* [Listed entries]

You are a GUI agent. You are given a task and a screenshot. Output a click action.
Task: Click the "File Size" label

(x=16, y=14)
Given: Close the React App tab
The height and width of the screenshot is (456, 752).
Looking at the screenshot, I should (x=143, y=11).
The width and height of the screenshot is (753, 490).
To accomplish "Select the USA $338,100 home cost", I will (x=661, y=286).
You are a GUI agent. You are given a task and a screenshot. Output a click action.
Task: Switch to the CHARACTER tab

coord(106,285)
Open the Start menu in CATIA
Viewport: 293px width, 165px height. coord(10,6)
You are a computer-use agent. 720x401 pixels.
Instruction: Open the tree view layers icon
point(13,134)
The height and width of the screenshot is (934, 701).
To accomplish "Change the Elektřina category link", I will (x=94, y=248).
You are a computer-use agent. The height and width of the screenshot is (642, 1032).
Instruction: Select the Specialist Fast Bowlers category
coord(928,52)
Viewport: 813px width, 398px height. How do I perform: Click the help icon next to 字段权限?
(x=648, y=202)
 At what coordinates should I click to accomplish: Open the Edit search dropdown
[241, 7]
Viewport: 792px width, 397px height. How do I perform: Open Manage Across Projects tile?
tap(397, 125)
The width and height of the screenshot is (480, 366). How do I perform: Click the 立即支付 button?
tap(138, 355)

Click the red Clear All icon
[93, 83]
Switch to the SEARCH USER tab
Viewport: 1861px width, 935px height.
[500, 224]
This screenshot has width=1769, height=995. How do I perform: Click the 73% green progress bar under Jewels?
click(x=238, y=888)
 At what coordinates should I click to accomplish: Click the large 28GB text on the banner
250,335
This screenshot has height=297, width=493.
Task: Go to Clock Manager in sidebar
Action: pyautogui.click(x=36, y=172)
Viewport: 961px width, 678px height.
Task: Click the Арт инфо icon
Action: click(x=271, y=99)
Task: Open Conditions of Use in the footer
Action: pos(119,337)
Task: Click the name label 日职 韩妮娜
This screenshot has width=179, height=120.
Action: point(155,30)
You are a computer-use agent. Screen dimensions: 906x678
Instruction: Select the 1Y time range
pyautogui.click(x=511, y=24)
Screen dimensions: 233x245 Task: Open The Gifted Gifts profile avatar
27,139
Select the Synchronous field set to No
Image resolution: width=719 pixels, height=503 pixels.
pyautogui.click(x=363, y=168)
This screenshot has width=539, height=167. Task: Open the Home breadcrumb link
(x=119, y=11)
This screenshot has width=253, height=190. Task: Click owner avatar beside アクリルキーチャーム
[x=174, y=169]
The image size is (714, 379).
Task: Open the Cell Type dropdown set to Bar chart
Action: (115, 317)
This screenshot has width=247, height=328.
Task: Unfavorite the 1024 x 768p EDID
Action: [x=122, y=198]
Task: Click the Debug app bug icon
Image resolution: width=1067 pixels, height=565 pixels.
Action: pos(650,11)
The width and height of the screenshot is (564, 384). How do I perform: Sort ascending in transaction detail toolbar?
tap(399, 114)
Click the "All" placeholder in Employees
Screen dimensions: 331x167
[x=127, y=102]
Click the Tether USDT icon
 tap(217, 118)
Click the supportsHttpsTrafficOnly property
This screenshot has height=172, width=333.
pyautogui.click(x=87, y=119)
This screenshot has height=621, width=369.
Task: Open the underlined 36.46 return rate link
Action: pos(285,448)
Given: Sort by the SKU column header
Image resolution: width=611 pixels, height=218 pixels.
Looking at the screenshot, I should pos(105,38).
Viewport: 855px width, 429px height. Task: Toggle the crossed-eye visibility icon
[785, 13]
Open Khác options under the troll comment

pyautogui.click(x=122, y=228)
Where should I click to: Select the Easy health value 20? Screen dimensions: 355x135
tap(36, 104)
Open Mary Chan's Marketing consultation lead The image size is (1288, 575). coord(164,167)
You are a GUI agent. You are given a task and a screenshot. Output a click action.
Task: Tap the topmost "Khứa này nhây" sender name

* [Task brief]
Write out every entry again exactly, please, with nothing missing.

* [Written answer]
You are a GUI agent. You are given a task and a screenshot. Output a click action.
Task: Click the "File Size" label

(x=16, y=14)
Given: Close the React App tab
The height and width of the screenshot is (456, 752).
Looking at the screenshot, I should (x=143, y=11).
The width and height of the screenshot is (753, 490).
To accomplish "Select the USA $338,100 home cost", I will (x=661, y=286).
You are a GUI agent. You are given a task and a screenshot. Output a click action.
Task: Switch to the CHARACTER tab

coord(106,285)
Open the Start menu in CATIA
Viewport: 293px width, 165px height. coord(10,6)
You are a computer-use agent. 720x401 pixels.
Instruction: Open the tree view layers icon
point(13,134)
The height and width of the screenshot is (934, 701).
To accomplish "Change the Elektřina category link", I will (x=94, y=248).
You are a computer-use agent. The height and width of the screenshot is (642, 1032).
Instruction: Select the Specialist Fast Bowlers category
coord(928,52)
Viewport: 813px width, 398px height. How do I perform: Click the help icon next to 字段权限?
(x=648, y=202)
 At what coordinates should I click to accomplish: Open the Edit search dropdown
[241, 7]
Viewport: 792px width, 397px height. How do I perform: Open Manage Across Projects tile?
tap(397, 125)
The width and height of the screenshot is (480, 366). How do I perform: Click the 立即支付 button?
tap(138, 355)

Click the red Clear All icon
[93, 83]
Switch to the SEARCH USER tab
Viewport: 1861px width, 935px height.
[500, 224]
This screenshot has width=1769, height=995. How do I perform: Click the 73% green progress bar under Jewels?
click(x=238, y=888)
 At what coordinates should I click to accomplish: Click the large 28GB text on the banner
250,335
This screenshot has height=297, width=493.
Task: Go to Clock Manager in sidebar
Action: pyautogui.click(x=36, y=172)
Viewport: 961px width, 678px height.
Task: Click the Арт инфо icon
Action: click(x=271, y=99)
Task: Open Conditions of Use in the footer
Action: pos(119,337)
Task: Click the name label 日职 韩妮娜
This screenshot has width=179, height=120.
Action: point(155,30)
You are a computer-use agent. Screen dimensions: 906x678
Instruction: Select the 1Y time range
pyautogui.click(x=511, y=24)
Screen dimensions: 233x245 Task: Open The Gifted Gifts profile avatar
27,139
Select the Synchronous field set to No
Image resolution: width=719 pixels, height=503 pixels.
pyautogui.click(x=363, y=168)
This screenshot has width=539, height=167. Task: Open the Home breadcrumb link
(x=119, y=11)
This screenshot has width=253, height=190. Task: Click owner avatar beside アクリルキーチャーム
[x=174, y=169]
The image size is (714, 379).
Task: Open the Cell Type dropdown set to Bar chart
Action: (115, 317)
This screenshot has width=247, height=328.
Task: Unfavorite the 1024 x 768p EDID
Action: [x=122, y=198]
Task: Click the Debug app bug icon
Image resolution: width=1067 pixels, height=565 pixels.
Action: pos(650,11)
The width and height of the screenshot is (564, 384). How do I perform: Sort ascending in transaction detail toolbar?
tap(399, 114)
Click the "All" placeholder in Employees
Screen dimensions: 331x167
[x=127, y=102]
Click the Tether USDT icon
 tap(217, 118)
Click the supportsHttpsTrafficOnly property
This screenshot has height=172, width=333.
pyautogui.click(x=87, y=119)
This screenshot has height=621, width=369.
Task: Open the underlined 36.46 return rate link
Action: pos(285,448)
Given: Sort by the SKU column header
Image resolution: width=611 pixels, height=218 pixels.
Looking at the screenshot, I should pos(105,38).
Viewport: 855px width, 429px height. Task: Toggle the crossed-eye visibility icon
[785, 13]
Open Khác options under the troll comment

pyautogui.click(x=122, y=228)
Where should I click to: Select the Easy health value 20? Screen dimensions: 355x135
tap(36, 104)
Open Mary Chan's Marketing consultation lead The image size is (1288, 575). coord(164,167)
You are a GUI agent. You are given a task and a screenshot. Output a click action.
Task: Tap the topmost "Khứa này nhây" sender name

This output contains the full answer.